Problem:
Please output every record exactly, keeping each line as it is.

- - - - - - -

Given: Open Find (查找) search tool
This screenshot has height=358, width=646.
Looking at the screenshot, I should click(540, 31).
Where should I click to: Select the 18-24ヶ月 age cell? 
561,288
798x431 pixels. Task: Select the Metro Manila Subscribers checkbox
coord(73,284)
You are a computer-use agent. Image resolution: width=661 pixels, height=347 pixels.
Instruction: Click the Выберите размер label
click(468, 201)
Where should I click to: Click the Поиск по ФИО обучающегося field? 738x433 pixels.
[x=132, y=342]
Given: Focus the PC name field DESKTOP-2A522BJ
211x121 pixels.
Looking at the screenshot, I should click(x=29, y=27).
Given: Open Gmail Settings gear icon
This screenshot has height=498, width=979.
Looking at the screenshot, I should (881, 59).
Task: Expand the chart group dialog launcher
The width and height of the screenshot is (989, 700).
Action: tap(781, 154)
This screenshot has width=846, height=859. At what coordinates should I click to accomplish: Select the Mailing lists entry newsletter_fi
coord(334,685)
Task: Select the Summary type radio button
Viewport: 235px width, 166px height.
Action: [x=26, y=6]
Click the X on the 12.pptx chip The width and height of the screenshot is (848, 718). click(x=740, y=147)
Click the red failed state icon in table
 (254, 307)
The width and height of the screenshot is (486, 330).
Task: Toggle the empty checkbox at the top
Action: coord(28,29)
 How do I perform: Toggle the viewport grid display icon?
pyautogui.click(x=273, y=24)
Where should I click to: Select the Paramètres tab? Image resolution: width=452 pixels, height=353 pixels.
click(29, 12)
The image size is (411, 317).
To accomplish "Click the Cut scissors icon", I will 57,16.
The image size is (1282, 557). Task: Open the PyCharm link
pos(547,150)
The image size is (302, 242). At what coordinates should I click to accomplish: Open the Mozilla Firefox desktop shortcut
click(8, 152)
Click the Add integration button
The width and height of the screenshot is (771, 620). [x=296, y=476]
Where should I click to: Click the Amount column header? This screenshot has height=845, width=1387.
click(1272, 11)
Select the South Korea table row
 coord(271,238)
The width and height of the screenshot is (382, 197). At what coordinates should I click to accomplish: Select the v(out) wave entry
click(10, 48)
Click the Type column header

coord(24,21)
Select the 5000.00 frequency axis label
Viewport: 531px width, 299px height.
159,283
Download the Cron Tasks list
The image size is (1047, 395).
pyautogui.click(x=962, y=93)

- - - - - - -

Response for this exercise:
Given: Open Find (查找) search tool
This screenshot has height=358, width=646.
Looking at the screenshot, I should click(540, 31).
Where should I click to: Select the 18-24ヶ月 age cell? 
561,288
798x431 pixels. Task: Select the Metro Manila Subscribers checkbox
coord(73,284)
You are a computer-use agent. Image resolution: width=661 pixels, height=347 pixels.
Instruction: Click the Выберите размер label
click(468, 201)
Where should I click to: Click the Поиск по ФИО обучающегося field? 738x433 pixels.
[x=132, y=342]
Given: Focus the PC name field DESKTOP-2A522BJ
211x121 pixels.
Looking at the screenshot, I should click(x=29, y=27).
Given: Open Gmail Settings gear icon
This screenshot has height=498, width=979.
Looking at the screenshot, I should (881, 59).
Task: Expand the chart group dialog launcher
The width and height of the screenshot is (989, 700).
Action: tap(781, 154)
This screenshot has width=846, height=859. At what coordinates should I click to accomplish: Select the Mailing lists entry newsletter_fi
coord(334,685)
Task: Select the Summary type radio button
Viewport: 235px width, 166px height.
Action: [x=26, y=6]
Click the X on the 12.pptx chip The width and height of the screenshot is (848, 718). click(x=740, y=147)
Click the red failed state icon in table
 (254, 307)
The width and height of the screenshot is (486, 330).
Task: Toggle the empty checkbox at the top
Action: coord(28,29)
 How do I perform: Toggle the viewport grid display icon?
pyautogui.click(x=273, y=24)
Where should I click to: Select the Paramètres tab? Image resolution: width=452 pixels, height=353 pixels.
click(29, 12)
The image size is (411, 317).
To accomplish "Click the Cut scissors icon", I will 57,16.
The image size is (1282, 557). Task: Open the PyCharm link
pos(547,150)
The image size is (302, 242). At what coordinates should I click to accomplish: Open the Mozilla Firefox desktop shortcut
click(8, 152)
Click the Add integration button
The width and height of the screenshot is (771, 620). [x=296, y=476]
Where should I click to: Click the Amount column header? This screenshot has height=845, width=1387.
click(1272, 11)
Select the South Korea table row
 coord(271,238)
The width and height of the screenshot is (382, 197). At what coordinates should I click to accomplish: Select the v(out) wave entry
click(10, 48)
Click the Type column header

coord(24,21)
Select the 5000.00 frequency axis label
Viewport: 531px width, 299px height.
159,283
Download the Cron Tasks list
The image size is (1047, 395).
pyautogui.click(x=962, y=93)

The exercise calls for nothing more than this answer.